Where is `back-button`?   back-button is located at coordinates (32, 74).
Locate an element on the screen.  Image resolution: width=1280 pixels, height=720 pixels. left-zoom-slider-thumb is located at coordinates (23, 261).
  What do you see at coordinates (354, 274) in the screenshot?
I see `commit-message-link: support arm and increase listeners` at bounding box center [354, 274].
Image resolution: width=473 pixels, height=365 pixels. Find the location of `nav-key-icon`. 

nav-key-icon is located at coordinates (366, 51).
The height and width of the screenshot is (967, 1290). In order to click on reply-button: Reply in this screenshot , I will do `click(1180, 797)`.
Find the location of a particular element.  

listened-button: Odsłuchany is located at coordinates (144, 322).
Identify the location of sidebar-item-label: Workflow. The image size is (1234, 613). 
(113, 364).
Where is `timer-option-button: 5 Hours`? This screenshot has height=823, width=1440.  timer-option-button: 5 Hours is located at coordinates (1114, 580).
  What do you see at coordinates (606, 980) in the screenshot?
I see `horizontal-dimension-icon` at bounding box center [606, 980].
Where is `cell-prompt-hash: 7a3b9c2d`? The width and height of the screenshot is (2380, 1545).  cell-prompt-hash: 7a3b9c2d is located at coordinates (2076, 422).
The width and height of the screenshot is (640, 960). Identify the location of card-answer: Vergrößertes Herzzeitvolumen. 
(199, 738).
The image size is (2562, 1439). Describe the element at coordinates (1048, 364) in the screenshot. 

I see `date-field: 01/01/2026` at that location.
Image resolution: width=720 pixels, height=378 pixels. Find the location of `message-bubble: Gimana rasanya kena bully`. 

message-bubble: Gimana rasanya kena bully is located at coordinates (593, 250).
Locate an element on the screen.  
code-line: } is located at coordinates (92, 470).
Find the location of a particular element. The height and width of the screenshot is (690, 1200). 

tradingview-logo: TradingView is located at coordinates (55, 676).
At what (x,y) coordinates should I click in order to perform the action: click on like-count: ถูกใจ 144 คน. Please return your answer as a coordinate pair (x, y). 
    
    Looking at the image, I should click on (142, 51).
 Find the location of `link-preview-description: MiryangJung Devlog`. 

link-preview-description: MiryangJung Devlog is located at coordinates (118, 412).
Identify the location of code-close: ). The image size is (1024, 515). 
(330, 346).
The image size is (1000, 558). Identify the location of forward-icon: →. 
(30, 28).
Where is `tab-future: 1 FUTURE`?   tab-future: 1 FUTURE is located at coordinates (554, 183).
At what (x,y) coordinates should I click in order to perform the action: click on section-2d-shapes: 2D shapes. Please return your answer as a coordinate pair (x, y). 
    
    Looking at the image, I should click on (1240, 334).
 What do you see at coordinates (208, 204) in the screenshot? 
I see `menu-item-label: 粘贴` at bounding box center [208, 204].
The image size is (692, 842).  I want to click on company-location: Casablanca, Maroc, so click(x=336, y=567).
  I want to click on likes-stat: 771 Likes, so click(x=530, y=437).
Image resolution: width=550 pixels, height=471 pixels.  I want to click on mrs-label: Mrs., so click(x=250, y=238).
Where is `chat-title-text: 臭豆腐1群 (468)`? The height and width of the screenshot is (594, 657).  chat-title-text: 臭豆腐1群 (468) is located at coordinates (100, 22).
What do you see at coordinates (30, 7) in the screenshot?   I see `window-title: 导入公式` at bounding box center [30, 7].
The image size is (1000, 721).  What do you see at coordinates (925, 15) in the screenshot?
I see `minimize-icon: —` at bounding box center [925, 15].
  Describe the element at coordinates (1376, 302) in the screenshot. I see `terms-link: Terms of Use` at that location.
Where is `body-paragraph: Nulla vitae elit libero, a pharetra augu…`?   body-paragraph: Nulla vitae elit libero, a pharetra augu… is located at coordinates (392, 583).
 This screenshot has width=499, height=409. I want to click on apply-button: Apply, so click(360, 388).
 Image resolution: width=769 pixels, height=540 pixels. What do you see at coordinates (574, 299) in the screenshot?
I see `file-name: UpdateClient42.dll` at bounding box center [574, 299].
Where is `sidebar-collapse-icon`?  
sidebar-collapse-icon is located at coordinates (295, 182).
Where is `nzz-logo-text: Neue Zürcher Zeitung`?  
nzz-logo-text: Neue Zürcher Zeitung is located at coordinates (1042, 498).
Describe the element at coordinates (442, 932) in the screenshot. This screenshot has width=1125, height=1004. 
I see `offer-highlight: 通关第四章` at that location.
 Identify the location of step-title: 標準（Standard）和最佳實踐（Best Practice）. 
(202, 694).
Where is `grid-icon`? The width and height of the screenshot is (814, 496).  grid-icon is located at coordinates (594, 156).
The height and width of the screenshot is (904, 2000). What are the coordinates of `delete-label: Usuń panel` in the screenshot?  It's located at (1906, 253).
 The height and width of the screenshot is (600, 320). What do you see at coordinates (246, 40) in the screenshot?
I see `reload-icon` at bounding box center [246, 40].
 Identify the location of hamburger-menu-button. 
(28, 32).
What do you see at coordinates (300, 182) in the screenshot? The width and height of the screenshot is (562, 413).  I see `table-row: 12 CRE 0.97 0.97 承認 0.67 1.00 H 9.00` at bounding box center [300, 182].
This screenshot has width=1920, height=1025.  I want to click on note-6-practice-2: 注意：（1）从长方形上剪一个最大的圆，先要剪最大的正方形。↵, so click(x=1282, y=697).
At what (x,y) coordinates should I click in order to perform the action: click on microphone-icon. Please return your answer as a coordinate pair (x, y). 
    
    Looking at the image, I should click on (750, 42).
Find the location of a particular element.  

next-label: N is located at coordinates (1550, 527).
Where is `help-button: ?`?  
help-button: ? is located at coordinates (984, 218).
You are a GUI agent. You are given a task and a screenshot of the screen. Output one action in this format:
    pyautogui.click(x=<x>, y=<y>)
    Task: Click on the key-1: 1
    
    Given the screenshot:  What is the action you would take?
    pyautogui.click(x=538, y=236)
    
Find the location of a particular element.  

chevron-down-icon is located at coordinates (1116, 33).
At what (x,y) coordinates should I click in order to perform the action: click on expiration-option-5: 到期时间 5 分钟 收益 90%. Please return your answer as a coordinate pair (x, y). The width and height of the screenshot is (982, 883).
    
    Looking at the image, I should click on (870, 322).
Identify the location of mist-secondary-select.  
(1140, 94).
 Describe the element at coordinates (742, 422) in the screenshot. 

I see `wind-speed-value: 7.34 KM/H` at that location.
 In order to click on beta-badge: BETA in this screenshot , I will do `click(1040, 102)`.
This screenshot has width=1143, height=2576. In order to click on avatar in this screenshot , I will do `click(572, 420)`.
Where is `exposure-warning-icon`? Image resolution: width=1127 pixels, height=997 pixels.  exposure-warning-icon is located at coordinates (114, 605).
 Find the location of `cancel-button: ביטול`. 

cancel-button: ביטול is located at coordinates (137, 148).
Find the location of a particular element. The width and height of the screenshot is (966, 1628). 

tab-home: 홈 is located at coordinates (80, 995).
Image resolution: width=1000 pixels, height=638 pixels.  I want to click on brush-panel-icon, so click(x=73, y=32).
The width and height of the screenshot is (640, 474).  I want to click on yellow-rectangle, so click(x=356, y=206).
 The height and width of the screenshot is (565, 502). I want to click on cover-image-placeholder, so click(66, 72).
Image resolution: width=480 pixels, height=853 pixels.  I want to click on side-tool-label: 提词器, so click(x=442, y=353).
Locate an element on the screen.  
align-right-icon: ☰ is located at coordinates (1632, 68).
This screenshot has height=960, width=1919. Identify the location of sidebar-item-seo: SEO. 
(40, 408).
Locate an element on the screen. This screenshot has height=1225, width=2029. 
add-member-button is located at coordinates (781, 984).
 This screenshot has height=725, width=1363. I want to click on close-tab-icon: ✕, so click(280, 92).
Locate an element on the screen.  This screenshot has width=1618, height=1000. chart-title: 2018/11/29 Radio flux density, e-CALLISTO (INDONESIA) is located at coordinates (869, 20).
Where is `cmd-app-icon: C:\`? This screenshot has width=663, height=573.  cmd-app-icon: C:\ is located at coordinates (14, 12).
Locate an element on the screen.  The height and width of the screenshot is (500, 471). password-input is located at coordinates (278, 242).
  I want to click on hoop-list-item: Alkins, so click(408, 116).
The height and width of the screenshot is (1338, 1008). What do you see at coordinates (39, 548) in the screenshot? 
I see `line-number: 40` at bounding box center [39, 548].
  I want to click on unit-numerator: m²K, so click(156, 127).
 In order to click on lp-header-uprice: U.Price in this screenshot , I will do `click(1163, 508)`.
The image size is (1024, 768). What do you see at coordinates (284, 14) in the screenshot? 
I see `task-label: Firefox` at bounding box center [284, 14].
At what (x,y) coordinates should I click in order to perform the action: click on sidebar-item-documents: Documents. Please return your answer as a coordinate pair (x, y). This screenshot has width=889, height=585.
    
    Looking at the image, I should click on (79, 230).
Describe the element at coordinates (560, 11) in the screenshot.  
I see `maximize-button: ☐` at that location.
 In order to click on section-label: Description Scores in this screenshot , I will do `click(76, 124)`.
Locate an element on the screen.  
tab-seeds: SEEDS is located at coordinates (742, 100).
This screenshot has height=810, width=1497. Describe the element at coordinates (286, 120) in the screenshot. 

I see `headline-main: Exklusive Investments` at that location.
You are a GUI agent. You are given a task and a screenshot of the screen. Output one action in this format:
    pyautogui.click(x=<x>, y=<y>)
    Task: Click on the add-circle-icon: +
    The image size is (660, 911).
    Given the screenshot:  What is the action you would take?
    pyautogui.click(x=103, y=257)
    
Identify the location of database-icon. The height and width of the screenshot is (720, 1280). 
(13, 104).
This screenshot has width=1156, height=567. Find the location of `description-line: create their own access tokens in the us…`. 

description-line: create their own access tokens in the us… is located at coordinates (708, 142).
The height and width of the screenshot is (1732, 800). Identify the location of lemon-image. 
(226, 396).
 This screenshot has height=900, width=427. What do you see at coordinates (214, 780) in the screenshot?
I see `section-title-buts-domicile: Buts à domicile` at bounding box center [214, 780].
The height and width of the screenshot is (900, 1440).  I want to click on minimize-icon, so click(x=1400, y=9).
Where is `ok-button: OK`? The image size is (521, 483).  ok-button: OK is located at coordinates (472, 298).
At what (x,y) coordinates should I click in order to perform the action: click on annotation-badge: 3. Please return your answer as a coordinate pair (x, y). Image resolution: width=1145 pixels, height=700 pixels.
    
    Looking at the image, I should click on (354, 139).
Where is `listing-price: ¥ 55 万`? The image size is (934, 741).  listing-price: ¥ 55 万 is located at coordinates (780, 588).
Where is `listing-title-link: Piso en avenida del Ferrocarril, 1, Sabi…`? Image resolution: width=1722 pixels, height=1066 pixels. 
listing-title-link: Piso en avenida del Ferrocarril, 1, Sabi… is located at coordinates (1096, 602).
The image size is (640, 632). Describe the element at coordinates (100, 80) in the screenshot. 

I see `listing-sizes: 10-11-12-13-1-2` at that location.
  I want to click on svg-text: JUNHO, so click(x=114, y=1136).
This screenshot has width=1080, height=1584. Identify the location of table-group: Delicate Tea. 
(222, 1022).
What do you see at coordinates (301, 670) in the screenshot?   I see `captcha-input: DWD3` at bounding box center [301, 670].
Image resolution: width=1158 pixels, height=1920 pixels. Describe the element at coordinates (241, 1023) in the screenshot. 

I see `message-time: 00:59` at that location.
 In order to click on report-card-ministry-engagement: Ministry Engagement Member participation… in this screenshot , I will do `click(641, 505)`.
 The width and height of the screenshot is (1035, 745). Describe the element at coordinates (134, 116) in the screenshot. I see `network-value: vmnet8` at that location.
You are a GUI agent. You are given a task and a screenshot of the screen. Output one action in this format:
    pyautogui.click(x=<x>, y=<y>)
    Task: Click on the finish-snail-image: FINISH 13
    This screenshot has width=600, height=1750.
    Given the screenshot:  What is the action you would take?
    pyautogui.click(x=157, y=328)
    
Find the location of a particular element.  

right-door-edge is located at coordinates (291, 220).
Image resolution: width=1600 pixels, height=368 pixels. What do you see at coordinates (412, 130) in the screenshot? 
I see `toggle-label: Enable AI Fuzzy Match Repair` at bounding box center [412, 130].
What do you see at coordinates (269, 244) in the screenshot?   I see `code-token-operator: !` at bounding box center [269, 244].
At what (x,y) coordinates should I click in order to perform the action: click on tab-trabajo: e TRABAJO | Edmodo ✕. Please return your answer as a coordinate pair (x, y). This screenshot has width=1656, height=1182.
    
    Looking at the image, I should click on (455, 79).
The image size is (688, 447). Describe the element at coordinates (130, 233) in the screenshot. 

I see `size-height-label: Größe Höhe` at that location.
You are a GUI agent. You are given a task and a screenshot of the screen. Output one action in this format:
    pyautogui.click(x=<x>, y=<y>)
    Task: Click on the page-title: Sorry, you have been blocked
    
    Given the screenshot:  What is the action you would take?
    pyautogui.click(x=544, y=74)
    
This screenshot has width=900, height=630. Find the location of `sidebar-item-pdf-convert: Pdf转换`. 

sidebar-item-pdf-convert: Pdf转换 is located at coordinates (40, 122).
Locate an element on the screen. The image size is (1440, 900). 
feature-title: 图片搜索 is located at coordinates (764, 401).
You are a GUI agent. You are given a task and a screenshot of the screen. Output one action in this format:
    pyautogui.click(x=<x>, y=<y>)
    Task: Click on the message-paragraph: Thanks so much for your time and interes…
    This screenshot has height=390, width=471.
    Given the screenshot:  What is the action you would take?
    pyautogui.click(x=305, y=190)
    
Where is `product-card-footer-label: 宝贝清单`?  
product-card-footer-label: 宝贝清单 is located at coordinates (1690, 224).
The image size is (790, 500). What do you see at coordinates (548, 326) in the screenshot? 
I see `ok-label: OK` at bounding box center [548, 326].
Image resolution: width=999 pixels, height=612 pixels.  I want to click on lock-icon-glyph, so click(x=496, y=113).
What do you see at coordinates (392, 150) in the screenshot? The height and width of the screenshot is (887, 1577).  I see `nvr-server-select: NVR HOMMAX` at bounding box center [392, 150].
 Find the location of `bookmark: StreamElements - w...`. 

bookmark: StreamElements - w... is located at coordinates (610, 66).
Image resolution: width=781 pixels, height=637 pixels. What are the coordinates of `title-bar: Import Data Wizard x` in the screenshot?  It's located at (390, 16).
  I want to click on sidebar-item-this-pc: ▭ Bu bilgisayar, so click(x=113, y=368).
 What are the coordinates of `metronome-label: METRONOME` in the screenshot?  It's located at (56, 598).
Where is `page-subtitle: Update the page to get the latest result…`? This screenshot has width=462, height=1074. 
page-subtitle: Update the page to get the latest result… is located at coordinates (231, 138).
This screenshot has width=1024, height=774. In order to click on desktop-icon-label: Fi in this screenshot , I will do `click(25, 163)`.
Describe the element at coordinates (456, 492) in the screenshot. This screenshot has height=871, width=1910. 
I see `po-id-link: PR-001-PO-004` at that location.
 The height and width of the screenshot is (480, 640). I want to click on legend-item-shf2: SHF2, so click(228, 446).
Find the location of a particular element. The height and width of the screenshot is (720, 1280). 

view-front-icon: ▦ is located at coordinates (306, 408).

□ □ □ □ □ □ □

◆ Work order
Put everything from the line containing "Describe the element at coordinates (560, 11)" down to the line containing "Looking at the image, I should click on (354, 139).", both included, into a JSON list of strings with one string per line. Leave out blank lines and do not include any other entries.

◆ Output for this task
[
  "Describe the element at coordinates (560, 11) in the screenshot.  ",
  "I see `maximize-button: ☐` at that location.",
  " In order to click on section-label: Description Scores in this screenshot , I will do `click(76, 124)`.",
  "Locate an element on the screen.  ",
  "tab-seeds: SEEDS is located at coordinates (742, 100).",
  "This screenshot has height=810, width=1497. Describe the element at coordinates (286, 120) in the screenshot. ",
  "I see `headline-main: Exklusive Investments` at that location.",
  "You are a GUI agent. You are given a task and a screenshot of the screen. Output one action in this format:",
  "    pyautogui.click(x=<x>, y=<y>)",
  "    Task: Click on the add-circle-icon: +",
  "    The image size is (660, 911).",
  "    Given the screenshot:  What is the action you would take?",
  "    pyautogui.click(x=103, y=257)",
  "Identify the location of database-icon. The height and width of the screenshot is (720, 1280). ",
  "(13, 104).",
  "This screenshot has width=1156, height=567. Find the location of `description-line: create their own access tokens in the us…`. ",
  "description-line: create their own access tokens in the us… is located at coordinates (708, 142).",
  "The height and width of the screenshot is (1732, 800). Identify the location of lemon-image. ",
  "(226, 396).",
  " This screenshot has height=900, width=427. What do you see at coordinates (214, 780) in the screenshot?",
  "I see `section-title-buts-domicile: Buts à domicile` at bounding box center [214, 780].",
  "The height and width of the screenshot is (900, 1440).  I want to click on minimize-icon, so click(x=1400, y=9).",
  "Where is `ok-button: OK`? The image size is (521, 483).  ok-button: OK is located at coordinates (472, 298).",
  "At what (x,y) coordinates should I click in order to perform the action: click on annotation-badge: 3. Please return your answer as a coordinate pair (x, y). Image resolution: width=1145 pixels, height=700 pixels.",
  "    Looking at the image, I should click on (354, 139)."
]